At times, family members or close friends may try to shame shopaholics into quitting.  Although it may seem logical to stop excessive spending in order to pay rent or utility bills, anyone with an addiction isn’t thinking logically. Being addicted to buying things is emotional, so making an addict of any kind feel even worse about herself isn’t the best approach, and may even cause the addiction to worsen.

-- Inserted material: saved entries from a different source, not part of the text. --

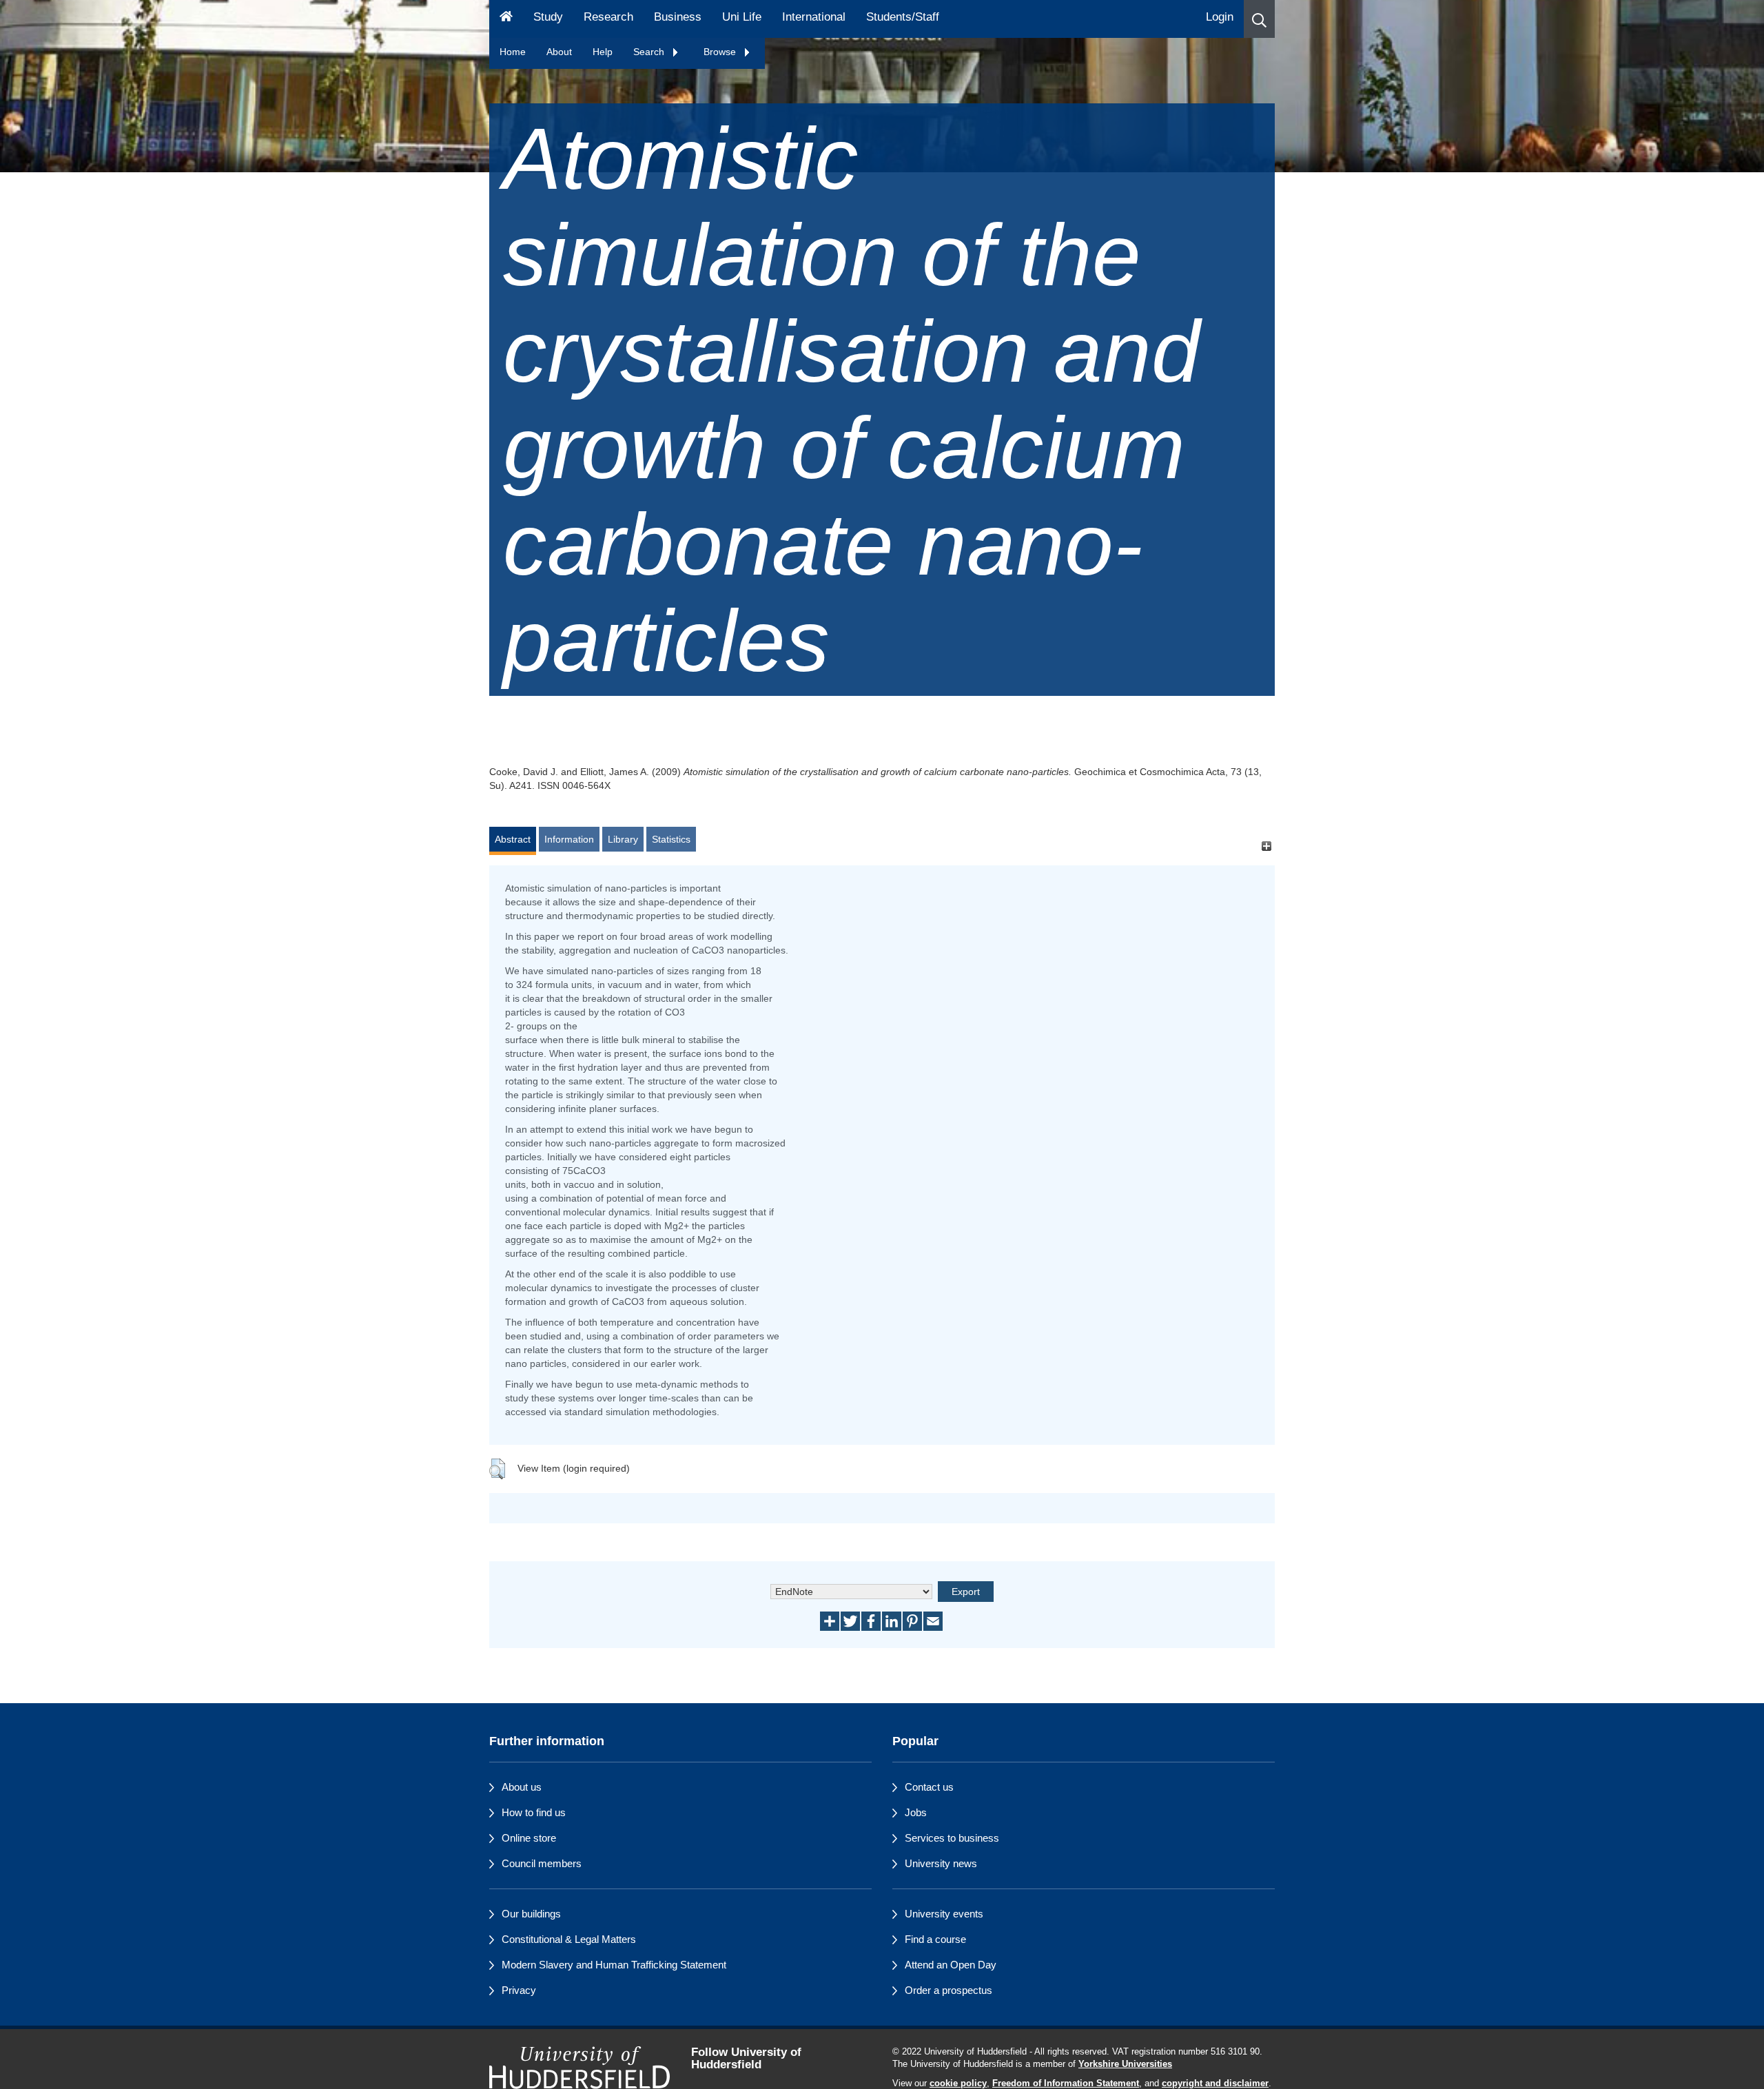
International (813, 16)
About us (522, 1787)
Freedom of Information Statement (1065, 2083)
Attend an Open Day (950, 1964)
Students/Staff (902, 16)
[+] (1266, 846)
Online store (529, 1838)
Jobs (916, 1812)
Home (513, 51)
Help (603, 51)
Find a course (935, 1939)
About (559, 51)
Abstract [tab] (513, 839)
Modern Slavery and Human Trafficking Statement (614, 1964)
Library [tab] (623, 839)
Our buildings (531, 1914)
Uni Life (741, 16)
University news (941, 1863)
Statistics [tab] (671, 839)
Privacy (519, 1990)
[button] (1259, 19)
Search (650, 51)
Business (677, 16)
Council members (542, 1863)
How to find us (534, 1812)
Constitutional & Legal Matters (569, 1939)
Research (608, 16)
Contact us (929, 1787)
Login (1219, 16)
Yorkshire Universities (1125, 2064)
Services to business (952, 1838)
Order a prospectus (948, 1990)
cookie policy (958, 2083)
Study (548, 16)
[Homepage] (506, 19)
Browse (721, 51)
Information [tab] (569, 839)
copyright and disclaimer (1215, 2083)
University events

Instead, take a look at the big picture. Whether you’re the friend or the addict, try some of these ideas:

  1. Identify triggers. Pin-point what situations or feelings make shopping inevitable.
  2. Link daily triggers with past issues. Day-to-day triggers can be traced back to deep-rooted psychological issues, such as abandonment, deprivation, absence of familial attachment, lack of affection or abuse.
  3. Seek out a professional. A therapist can help you associate triggers with what is really missing in your life, and how to get what you really need rather than replacing it with shopping.
  4. Re-think gifts. Friends and family members can come up with a system that eradicates the need to shop for gifts for the duration of the shopaholic’s therapy. Agree to homemade presents, or do nice things for each other. This helps the obsessive shopper avoid stores.
  5. Reserve judgment. Whether you’re the addict or the friend of one, seek out help and support without judging. Nearly everyone can improve in one way or another – excessive shopping is just your vice.
  6. Give up control. If possible, hand over your bank account information and checkbook to your spouse or a close family member, and let them police your spending while you undergo therapy. This will take some of the pressure off of you.
  7. Consider medication. Oniomania is a very real compulsive disorder that can be treated with medications that are used by people with a variety of compulsive problems. Medication isn’t the only answer, but it can be a component in your recovery plan.
  8. Form new habits. At times when you would have previously gone shopping, do something else.  What you decide to do matters less than actually doing it.  Shopping may have become habitual, and bad habits are much easier to overcome if you put a good habit in their place.

Lastly, although it isn’t an illegal or physically unhealthy problem, shopping addiction can be extremely embarrassing because it signifies a lack of control over oneself. The most important thing to focus on is the positive changes you can make by taking steps away from compulsive spending. Visualize yourself debt-free and in control of making purchases with cash. Keep your eye on that vision and your hand off your wallet until it becomes a reality.